I had a funny dream last night man. It makes no sense so I'm not telling it.
But I'm reminded of my own cringy experience in Poland ( a g a i n ) . I did a lot of cringe stuff in Poland . . .
The other day it occurred to me, I have 70 hours / week to work on stuff that truly matters . Not one hour more. The rest is all devoted to consumption. "Enjoying life". So to speak. So, that's clear.
I'm a human being. So it all makes sense.
7-8 hours for sleep. Still 6-7 hours left. That's a lot. 1 hour for showers. 1-2 for food. Still 4 or more hours left. That's a lot, for real. I gotta be more selective about how I spend that time man. I really wasn't selective at all prior to this point. I've said this all my life but I keep falling back on the same habits. I can't do that no more. I can't let kids con me, are you fucking kidding me?

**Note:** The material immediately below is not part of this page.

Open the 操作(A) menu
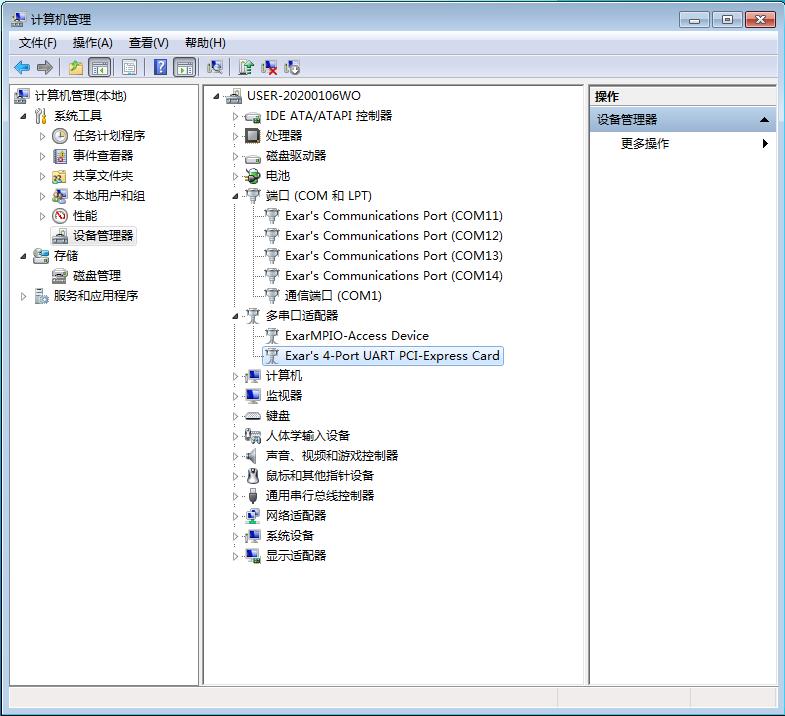 click(x=92, y=43)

YouTube & reddit? Any internet personality or drama at all ? Come on. Please. I feel stupid. I don't have to view things from their angle no more since I'm constantly reminded that they're fucking retarded. Worst of all, I'm part of the problem since I'm contributing to giving them attention. I can see from my adult point of view that these kids will regret what they do and say in less than a year. What the fuck. I guess I've truly grown up now. I don't even want a shred- a single trace of that kiddie shit in my life.